Exercise: From the line containing "At what coordinates" down to the line containing "The image size is (1324, 1151).", copy out the entries below exactly, both lines included, and nothing else; pictures do not belong in the copy.

Dataset entries:
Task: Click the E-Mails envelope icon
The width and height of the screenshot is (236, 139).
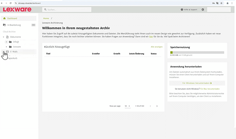Action: (x=7, y=51)
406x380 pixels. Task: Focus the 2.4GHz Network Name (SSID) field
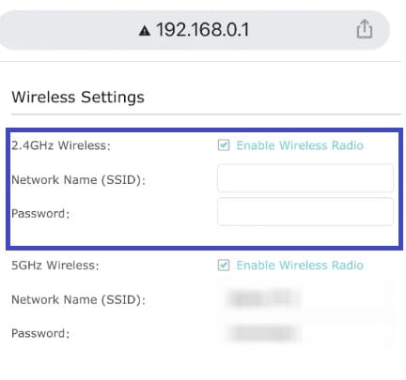(x=305, y=178)

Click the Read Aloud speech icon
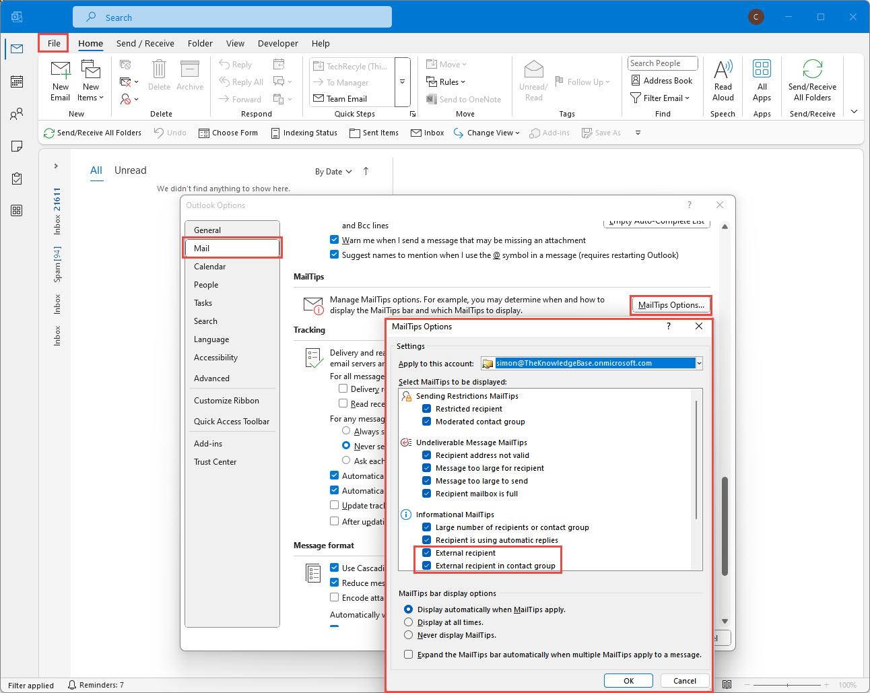pos(723,70)
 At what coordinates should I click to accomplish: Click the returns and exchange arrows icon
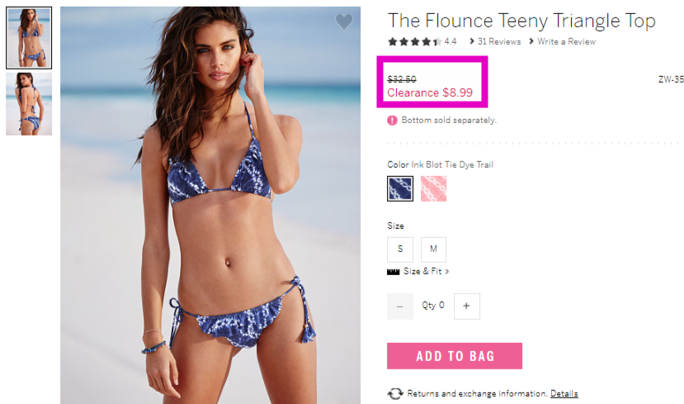[x=394, y=393]
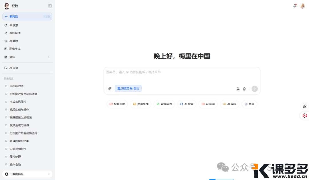Click the scissors screenshot icon
Screen dimensions: 309x180
(238, 89)
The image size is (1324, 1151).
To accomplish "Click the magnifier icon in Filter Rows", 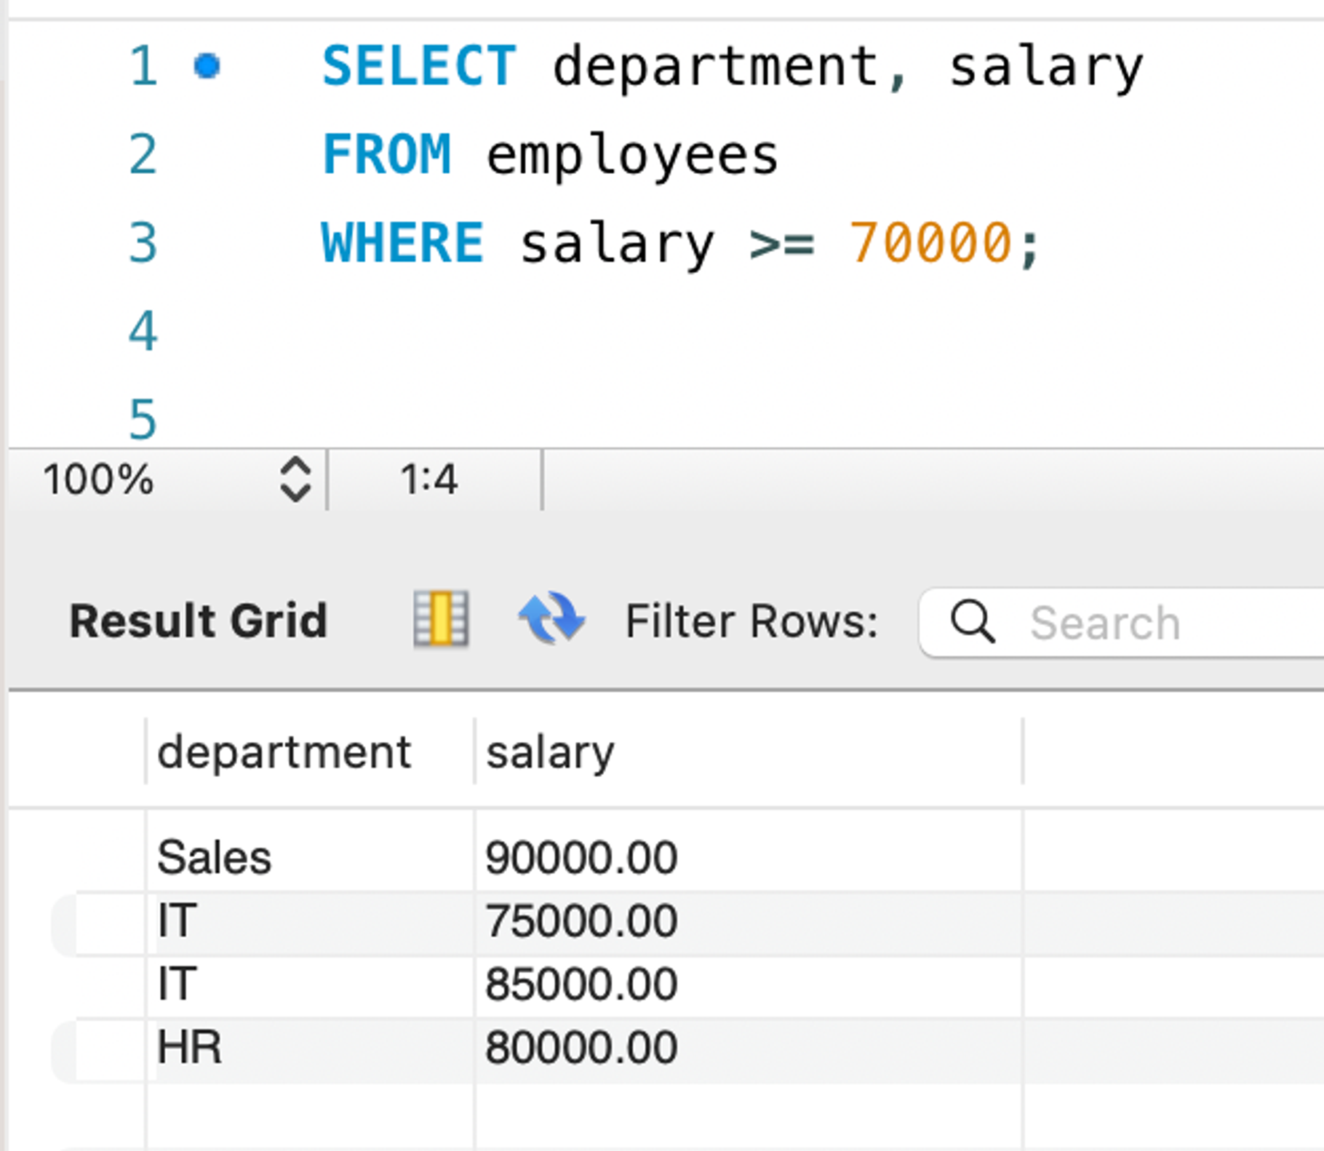I will [x=973, y=622].

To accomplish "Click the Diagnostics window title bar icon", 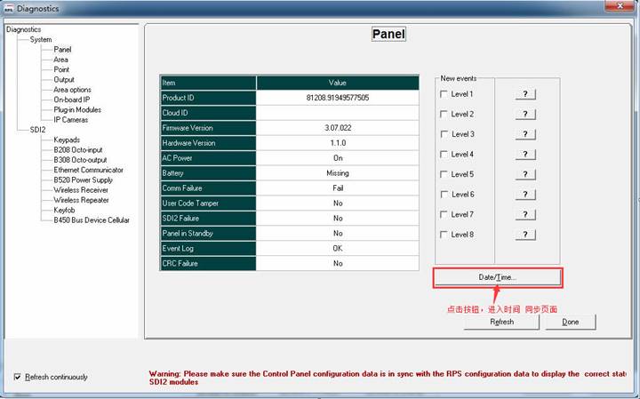I will (9, 8).
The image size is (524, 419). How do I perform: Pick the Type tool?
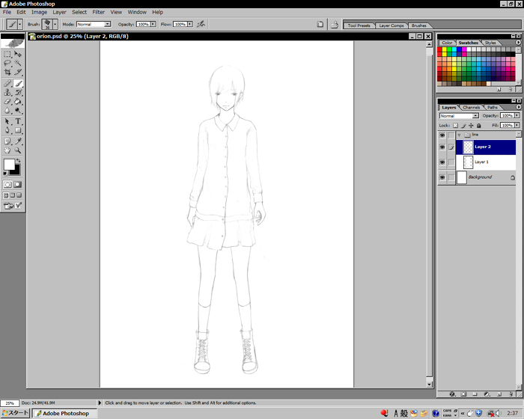click(x=18, y=121)
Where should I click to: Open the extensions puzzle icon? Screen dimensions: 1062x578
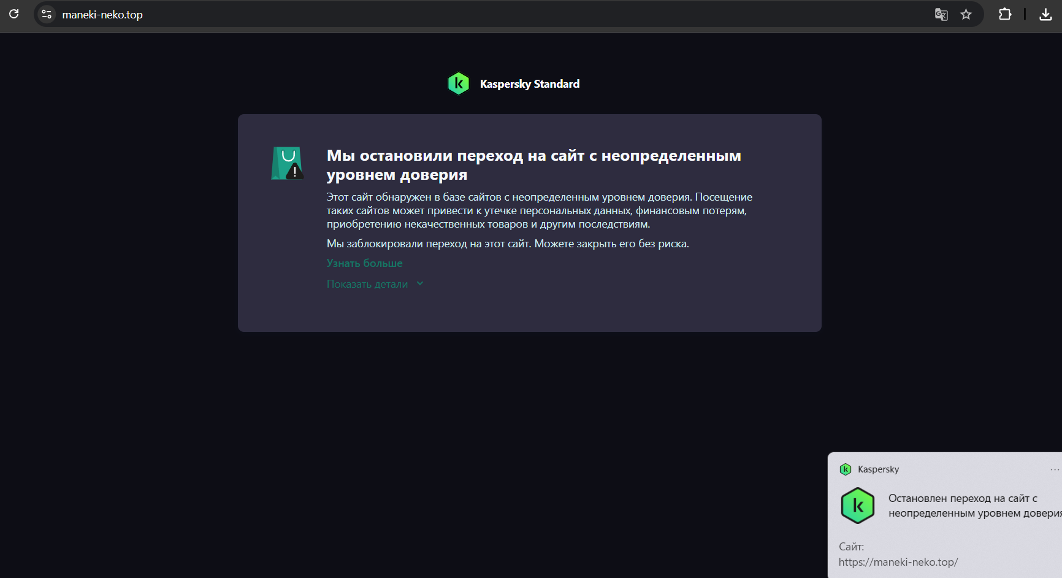click(1005, 14)
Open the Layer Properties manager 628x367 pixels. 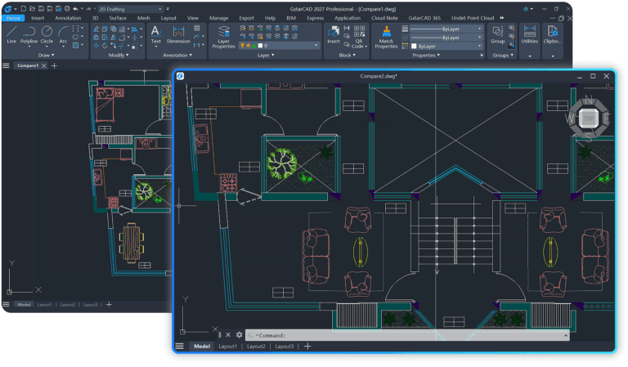tap(223, 37)
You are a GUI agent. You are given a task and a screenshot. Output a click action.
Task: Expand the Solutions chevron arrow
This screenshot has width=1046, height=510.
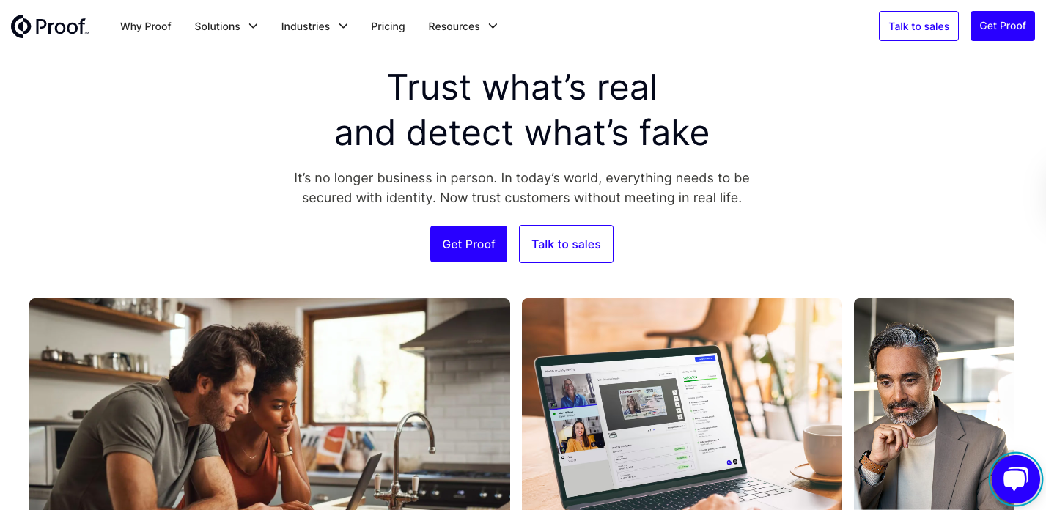tap(253, 26)
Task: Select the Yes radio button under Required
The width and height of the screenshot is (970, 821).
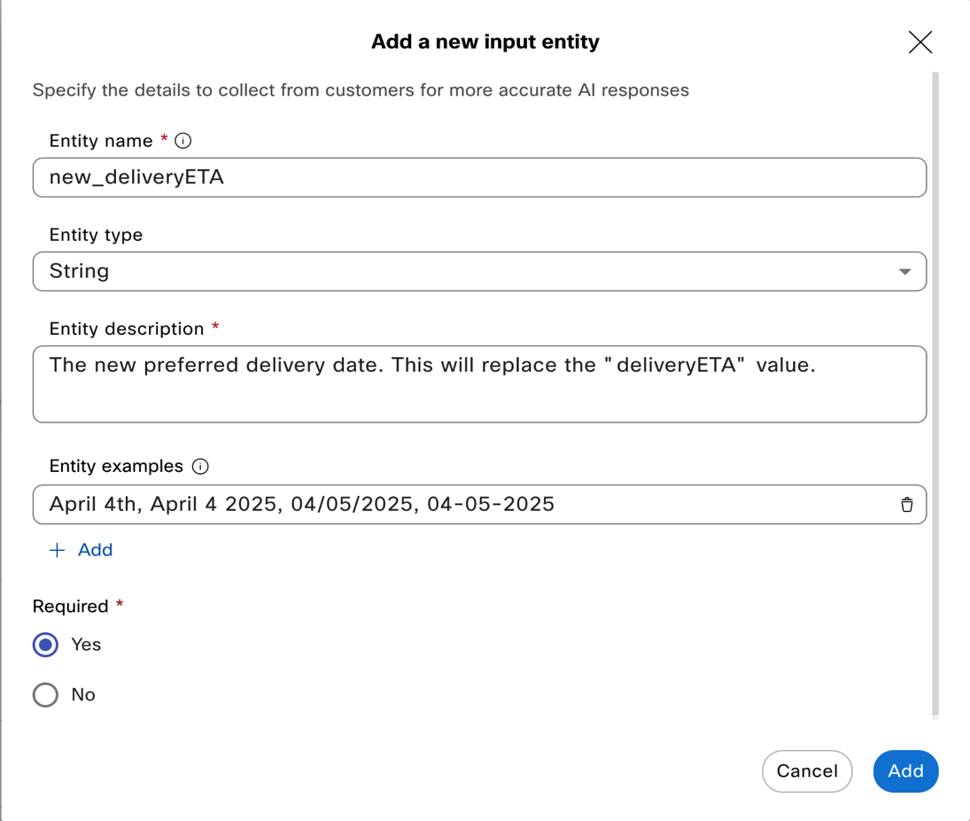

Answer box:
 At what coordinates should I click to accomplish: Click the returns and exchange arrows icon
[x=394, y=393]
Click the scissors screenshot icon
Screen dimensions: 309x180
(238, 89)
The image size is (1324, 1151).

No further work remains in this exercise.